Da ja die nächste Großdemo wieder von der finanziellen Unterstützung der Linkspartei abhängig ist, geht man darüber hinaus was man vor dem 28. März tat.

Ging es der "Radikalen" Linken bei der Vorbereitung der Frühjahrsdemo darum konkrete Forderungen und jede Kritik an der Linkspartei abzuwehren (Forderungen die dann kurioserweise doch von der Linkspartei übernommen wurden: 500 Euro Hartz IV und 10 Euro Mindestlohn) muss offenbar nun alles getan werden den Protest zu konservieren (als Option) ihn aber so runterzukochen dass es die Linkspartei nicht in Probleme bringt.

Dabei hatte doch der Vorbereitungskreis der Demo vom 28. 3. selbst damit argumentiert, nach den Wahlen würde eine CDU-FDP-Regierung die Kosten der Krise auf die Bevölkerung abwälzen.

So ein machiavelistisches Verhalten Sozialprotest aus und ein zu knipsen wie Licht erinnert stark an den autoritären Eurokommunismus, DKP und SPD in den streikwilden Siebzigern.
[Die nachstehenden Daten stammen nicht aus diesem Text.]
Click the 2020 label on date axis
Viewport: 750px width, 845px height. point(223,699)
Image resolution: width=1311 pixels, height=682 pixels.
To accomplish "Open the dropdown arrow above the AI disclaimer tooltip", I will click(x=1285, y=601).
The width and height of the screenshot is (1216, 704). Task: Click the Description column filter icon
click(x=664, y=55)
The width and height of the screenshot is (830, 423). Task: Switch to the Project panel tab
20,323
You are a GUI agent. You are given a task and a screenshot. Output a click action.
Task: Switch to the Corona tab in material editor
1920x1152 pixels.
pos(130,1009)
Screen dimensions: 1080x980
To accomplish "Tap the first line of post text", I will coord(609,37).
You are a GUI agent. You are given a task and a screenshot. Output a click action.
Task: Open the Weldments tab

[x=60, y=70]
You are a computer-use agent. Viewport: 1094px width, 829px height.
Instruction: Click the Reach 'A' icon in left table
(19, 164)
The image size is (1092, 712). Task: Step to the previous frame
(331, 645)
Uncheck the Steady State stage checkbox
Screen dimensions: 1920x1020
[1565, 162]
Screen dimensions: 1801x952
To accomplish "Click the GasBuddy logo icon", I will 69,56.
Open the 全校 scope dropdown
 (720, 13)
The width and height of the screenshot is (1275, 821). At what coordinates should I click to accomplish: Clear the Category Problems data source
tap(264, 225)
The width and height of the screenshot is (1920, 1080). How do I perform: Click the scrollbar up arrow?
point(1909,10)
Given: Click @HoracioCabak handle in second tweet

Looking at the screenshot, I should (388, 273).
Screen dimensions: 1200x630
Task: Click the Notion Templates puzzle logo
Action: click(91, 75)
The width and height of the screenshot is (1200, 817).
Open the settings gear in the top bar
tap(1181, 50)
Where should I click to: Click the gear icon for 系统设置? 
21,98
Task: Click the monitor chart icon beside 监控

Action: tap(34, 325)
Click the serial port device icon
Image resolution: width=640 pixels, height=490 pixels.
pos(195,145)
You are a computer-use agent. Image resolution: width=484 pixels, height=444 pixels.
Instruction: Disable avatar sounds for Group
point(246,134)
Längst sind nicht mehr die Gewerkschaften, Linke und SPD - oder der deutsche Nationalcharakter das Problem hierzulande sozialen Widerstand aufzubauen, sondern Teile der sogenannten Radikalen Linken.
etzen muss der soziale Bewegung gegen die Wand fahren

zu den KritikerInnen

lesender arbeiter 18.05.2009 - 02:19
Ich gehöre keiner der kritisierten Organisationen (fels, alb, interventionistische linke)an.
Ich habe ich auch habe Kritik an der Reduzierung von Rosa Luxemburg auf eine revolutionäre Reformerin. Sie war Kommunistin, deshalb fand ich den Hinweis auch richtig, dass man Luxemburgs revolutionären Reformismus in ihren gesellschaftichen Kontext sehen muss. Allerdings war auch die damalige SPD längst schon nicht mehr so revolutionär, wie manche denken.
Doch die kritik entbindest uns nicht, zu überlegen, wie ein radikaler Reformismus heute aussehen kann. Die totale Denunzierung aller Organisationen, die von der revolutionären Linie abweichen, (wer gibt die überhaupt vor?) hilft da bestimmt nicht weiter. #Und Gewerkschafter, wie der im artikel erwähnte bernd riexinger, verdienen auf jeden fall meinen respekt. auch die kritik, dass hier krisenproteste instrumentell eingesetzt werden, finde ich merkwürdig. wäre die demo am 28.3. nicht organisiert worden und hätten sich dafür genossInnen nicht krummgelegt, wäre hier in dieser hinsicht nämlich gar nichts passiert. die demos haben also keine revolte verhindert. wenn eine großdemo nicht vor den wahlen geplant ist, hat das wenig mit einer verbeugung vor irgendwelchen parteien zu tun, im gegenteil: es soll gerade eher verhindert werden, dass eine solche demo zu wahlkampfzwecken genutzt wird.
sollten in den nächsten monaten spontane unruhen ausbrechen, werden sie sicher nicht von den menschen be- und verhindert, die die demo am 28.3. organisiert haben. Im Gegenteil.
die kritikerInnen gehen auch nicht auf den konkreten vorschlag in dem text ein, dass sich emanzipatorische kommunistINNEN aus den verschiedenen bündnissen nach dem vorbild zimmerwald
zusamenschließen. dass wäre sinnvoller als die ewigen klagen über die bösen reformistInnen.